This is much the same in today’s information or post-industrial age. In companies and organisations, team leaders or mentors explain the ‘ins and outs’ of their jobs to new employees. Cruywagen, Swart & Gevers (2008) explain that knowledge about discoveries made thousands of years ago, and passed on to succeeding generations through storytelling, apprenticeships and in written form, has helped to promote the rise of modern industries. Sharing expertise and exchanging ideas has led to the creation of new knowledge and applying this new knowledge to common problems has resulted in countless innovations (Cruywagen et al. 2008:101).

KM has indeed become a strategy for increasing competitiveness (Bell & Jackson 2001). Despite this, there is still speculation that KM is a fad and possibly a fading endeavour (Cruywagen et al. 2008). This speculation includes concerns that models, frameworks and strategies drive KM and that they fail to consider factors like the behaviour and perspectives of those who use the knowledge, the historical and cultural contexts of companies and the size of the companies. This tension between ‘promoting competitiveness’ and ‘a passing fad’ makes further investigation compelling.
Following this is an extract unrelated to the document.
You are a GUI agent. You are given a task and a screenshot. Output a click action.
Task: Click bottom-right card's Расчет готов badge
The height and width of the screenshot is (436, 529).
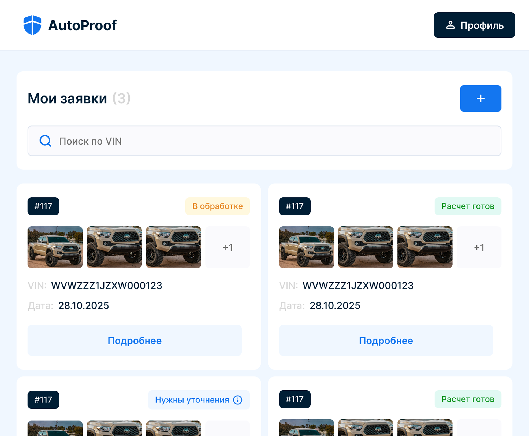(x=468, y=399)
Most KM models and frameworks present KM best practices but fail to address the contextual differences between organisations. As a result, KM initiatives often fail ‘and fuel the fear that KM is simply just another passing fad’ (Cruywagen et al. 2008:101). To account for these contextual differences, they emphasise that KM models and frameworks need to shift their focus from best practice to best-fit approaches. The two approaches use KM models and frameworks with different outlooks as their bases. The implication is that KMS strategies change according to the KM models or frameworks that companies adopt.

A significant contextual concern that best-fit approaches to KM models, frameworks and strategies raise is that they fail to recognise sufficiently all aspects of the knowledge behaviour of users. What is more striking in the KM literature is that standard lists of KM processes either subsume or overlook the processes of knowledge seeking. In other words, the processes of knowledge seeking are manifestly under-theorised in the KM literature (King, Chung & Haney 2008; Lai & Graham 2009). Therefore, it is necessary to address this gap in KM theory and practice clearly and urgently.

In order to address this gap, this study investigates the need to consolidate the status of the knowledge-seeking processes in KM models and frameworks. It also statistically describes knowledge seeking and knowledge sharing practices in a sample of companies. Taken together, the two components can integrate the knowledge seeking processes into a KM model that will enable companies to design KMSs that leverage the actual knowledge seeking practices of employees and improve best-fit approaches.

Theoretical status of knowledge seeking
The literature has already identified more than 160 KM models and frameworks around the world. In an analysis of these models and frameworks, Heisig (2009) called for the harmonisation of the wide range of diffuse KM terms and concepts in order to standardise and consolidate them.

He discovered six KM processes that KM models and frameworks use most frequently. They are ‘create’, ‘identify’, ‘share’, ‘acquire’, ‘use’ and ‘store’. Heisig (2009) did not explicitly identify knowledge seeking or searching as a category or as a term. However, terms like ‘searching’, ‘locating’, ‘gathering’ and ‘sourcing’ in the six main KM categories come closest to the idea of knowledge seeking. Therefore, there is little more than a hint of knowledge seeking in Heisig’s comprehensive review. This shows that it still receives inadequate attention as a process or activity or in relation to other processes like knowledge sharing.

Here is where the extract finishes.